CourtLouisiana Supreme Court

Christopher J. Boudreaux, Boudreaux & LaRose, Thibodaux, for applicant.

Richard P. Ieyoub, Atty. Gen., New Orleans, Walter Naquin, Jr., Dist. Atty., Camille A. Morvant, II, Peltier & Morvant, Thibodaux, for respondent.

HALL, Justice. 1

On October 11, 1991, a jury found Hypolite Foret, who was charged with molestation of a juvenile when the offender has control or supervision over the juvenile, guilty of attempted molestation of a juvenile (when the offender does not have control or supervision over the juvenile), a violation of LSA-R.S. 14:81.2 and LSA-R.S. 14:27. The trial court sentenced him to serve a term of three years imprisonment at hard labor. Foret appealed on several grounds, all of which were rejected by the court of appeal. The conviction was affirmed, with the sentence amended to give credit for time served. State v. Foret, 612 So.2d 1070 (La.App. 1st Cir.1992) (unpublished).

Chief amongst defendant's claims was that the trial court erred in allowing, over objection, a psychologist who had examined the victim to testify, as his report, which had been in the State's possession for over a week, was only made available to the defendant on the morning of trial. The court of appeal held that the defendant failed to make the requisite showing of prejudice as a result of the delinquent disclosure of the report and, consequently, refused to grant the defendant any relief.

Defendant applied for writs of certiorari to this court, which were granted. 620 So.2d 821 (La.1993). Upon review, this court reverses the court of appeal in its holding that the tardy delivery of the psychologist's report was not prejudicial, especially given the questionable scientific basis and highly influential nature of his testimony. As this alone is grounds for reversal of the conviction and a remand for a new trial, we will pretermit consideration of the other assignments of error.

I.

The defendant, Hypolite Foret, was convicted of attempting to molest his step-daughter over a one-and-a-half to two-year period, when the victim was twelve to fourteen years old. The victim testified that the repeated incidences of abuse took place at the family residence when her mother was asleep or not at home. The alleged initial acts of molestation involved hugging, kissing, and rubbing the victim's breasts, culminating with the defendant rubbing under the victim's clothes and inserting his finger into her vagina.

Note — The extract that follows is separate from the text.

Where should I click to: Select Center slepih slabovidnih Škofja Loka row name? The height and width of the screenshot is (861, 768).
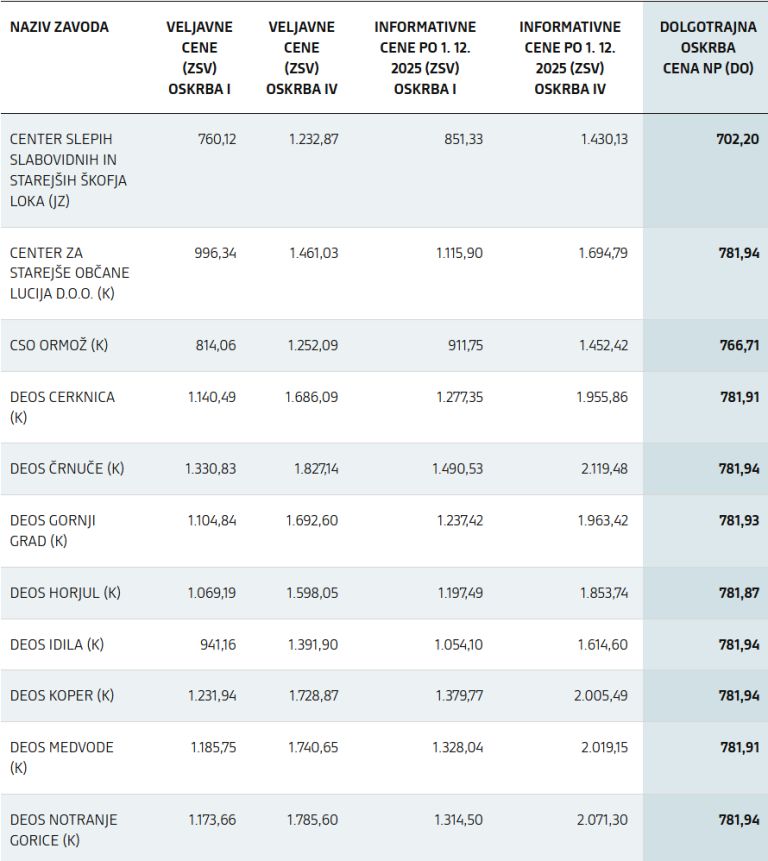[68, 170]
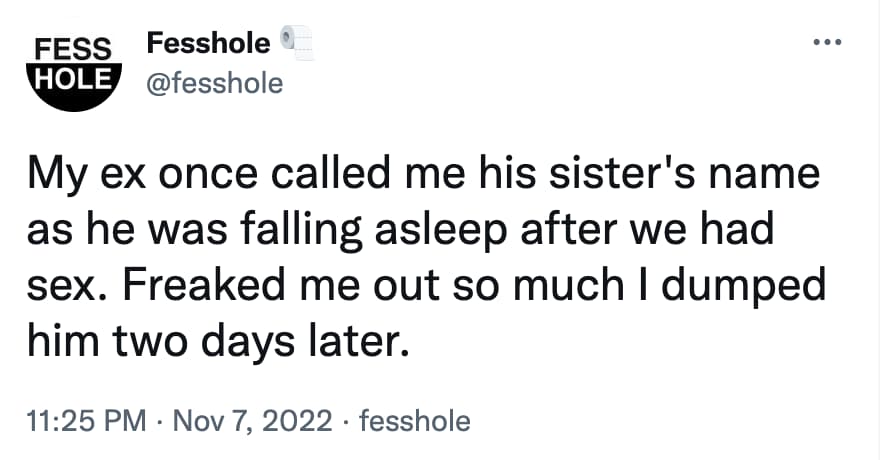Open the Fesshole display name link

point(208,43)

These alleged acts of abuse were discovered upon the return of the victim after she ran away from the family home. The victim had been having problems with both the defendant and her mother, namely that they were strict and steadfastly refused to allow her to date an older (by approximately eight years) boyfriend. Upon her return home, she was interviewed by a child protection worker, Cindy Ordoyne, and, during that interview, she detailed molestations allegedly made by her stepfather. The interview set forth a series of events that resulted in the court-ordered removal of the victim from the family home and the defendant being charged with molestation of a juvenile.

At trial, the defendant denied that he had abused the victim, but believed that she might have been abused by someone else. He admitted that he may have touched the victim's private parts, but maintained that the touching occurred accidentally during horseplay or tickling. The victim's mother, siblings, and a family friend all testified that they had never seen any indication that the victim was molested by the defendant. They also testified that the victim had said many times that she wanted to get out of the house, which the victim denied ever saying. The victim also admitted that she told her mother, after her removal from the home, that "I want to come home now. I think I'm going to tell the D.A. and the judge that I lied about everything." She also claimed that these statements were made solely to comfort her mother.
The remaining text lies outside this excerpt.